Section 4. Shares Available for Awards.
(a) Shares Available. Subject to adjustment as provided in
Section 4(b) and 4(c), the number of Shares with respect to which Awards
may be granted under the Plan shall be 1,447,452 plus the number of Shares
necessary to accommodate the Rollover Options and the number of Shares with
respect to which Incentive Stock Options may be granted under the Plan
shall be 1,447,452 plus the number of Shares necessary to accommodate any
Rollover Options which are Incentive Stock Options. If, after the
effective date of the Plan, any Shares covered by an Award granted under
the Plan or to which such an Award relates are forfeited, or if such an
Award is settled for cash or otherwise terminates or is canceled without
the delivery of Shares, then the Shares covered by such Award, or to which
such Award relates, or the number of Shares otherwise counted against the
aggregate number of Shares with respect to which Awards may be granted, to
the extent of any such settlement, forfeiture, termination or cancellation,
shall, in the calendar year in which such settlement, forfeiture,
termination or cancellation occurs, again become Shares with respect to
which Awards may be granted unless any dividends have been paid thereon
prior to such settlement, forfeiture, termination or cancellation. In
addition, Shares tendered in satisfaction or partial satisfaction of the
exercise price of any Award or any tax withholding obligations will again
become Shares with respect to which Awards may be granted. Notwithstanding
the foregoing and subject to adjustment as provided in Section 4(b), no
Employee of the Company may receive Options and/or Stock Appreciation
Rights in any calendar year that relate to more than 375,000 Shares.
(b) Adjustments. In the event that the Committee determines
that any dividend or other distribution (whether in the form of cash,
Shares, other securities or other property), recapitalization, stock split,
reverse stock split, reorganization, reclassification, merger,
consolidation, split-up, spin-off, combination, repurchase, or exchange of
Shares or other securities of the Company, issuance of warrants or other
rights to purchase Shares or other securities of the Company, or other
similar corporate transaction or event affects the Shares such that an
adjustment is determined by the Committee to be appropriate in order to
prevent dilution or enlargement of the benefits or potential benefits
intended to be made available under the Plan, then the Committee shall, in
such manner as it may deem equitable, adjust any or all of (i) the number
of Shares of the Company (or number and kind of other securities or
property) with respect to which Awards may thereafter be granted, (ii) the
number of Shares or other securities of the Company (or number and kind of
other securities or property) subject to outstanding Awards, and (iii) the
grant or exercise price with respect to any Award, or, if deemed
appropriate, make provision for a cash payment to the holder of an
outstanding Award; provided, in each case that, with respect to Awards of
Incentive Stock Options, no such adjustment shall be authorized to the
extent that such authority would cause the Plan to violate Section
422(b)(1) of the Code, as from time to time amended.

## Data entries
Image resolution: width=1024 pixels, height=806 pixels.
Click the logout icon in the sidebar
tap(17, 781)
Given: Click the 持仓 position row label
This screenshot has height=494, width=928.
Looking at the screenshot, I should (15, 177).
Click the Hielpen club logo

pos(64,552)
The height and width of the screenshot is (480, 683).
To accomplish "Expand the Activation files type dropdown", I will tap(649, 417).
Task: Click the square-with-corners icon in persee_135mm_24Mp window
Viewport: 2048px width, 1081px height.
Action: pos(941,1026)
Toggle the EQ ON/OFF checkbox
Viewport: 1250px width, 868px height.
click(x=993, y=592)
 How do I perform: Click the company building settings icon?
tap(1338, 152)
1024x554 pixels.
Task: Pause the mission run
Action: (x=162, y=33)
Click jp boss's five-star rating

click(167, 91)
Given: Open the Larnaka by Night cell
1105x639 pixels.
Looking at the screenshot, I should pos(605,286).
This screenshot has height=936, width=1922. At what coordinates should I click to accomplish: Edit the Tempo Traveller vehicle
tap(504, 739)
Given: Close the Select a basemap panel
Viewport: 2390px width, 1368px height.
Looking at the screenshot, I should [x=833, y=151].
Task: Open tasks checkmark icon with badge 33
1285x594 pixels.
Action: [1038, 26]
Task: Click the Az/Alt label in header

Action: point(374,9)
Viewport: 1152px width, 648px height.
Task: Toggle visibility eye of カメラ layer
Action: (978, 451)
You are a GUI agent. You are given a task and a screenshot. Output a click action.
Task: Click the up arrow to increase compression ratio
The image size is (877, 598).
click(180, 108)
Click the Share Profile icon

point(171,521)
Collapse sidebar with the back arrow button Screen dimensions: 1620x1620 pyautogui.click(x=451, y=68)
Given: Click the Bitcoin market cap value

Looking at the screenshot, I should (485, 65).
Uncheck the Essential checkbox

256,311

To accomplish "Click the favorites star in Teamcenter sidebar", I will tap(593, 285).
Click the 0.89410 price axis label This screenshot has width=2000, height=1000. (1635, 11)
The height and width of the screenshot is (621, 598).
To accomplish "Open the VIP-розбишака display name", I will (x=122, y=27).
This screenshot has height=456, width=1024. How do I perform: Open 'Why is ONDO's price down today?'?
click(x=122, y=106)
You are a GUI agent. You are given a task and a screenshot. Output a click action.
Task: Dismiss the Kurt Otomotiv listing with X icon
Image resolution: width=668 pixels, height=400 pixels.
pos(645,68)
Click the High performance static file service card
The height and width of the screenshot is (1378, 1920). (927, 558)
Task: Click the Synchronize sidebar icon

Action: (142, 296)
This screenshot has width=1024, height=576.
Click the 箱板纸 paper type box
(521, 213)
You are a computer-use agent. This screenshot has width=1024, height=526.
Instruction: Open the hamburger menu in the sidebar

## EXERCISE BRIEF
According to the section on shares available for awards, why does the Committee adjust share counts and prices after events like a stock split or merger, and why is that power limited for Incentive Stock Options? Answer in one to three sentences. Rely on the text alone.

## CORRECT RESPONSE
The Committee makes these adjustments to prevent dilution or enlargement of the benefits, or potential benefits, meant to be available under the Plan. For Incentive Stock Options, no adjustment is allowed to the extent it would cause the Plan to violate Section 422(b)(1) of the Code.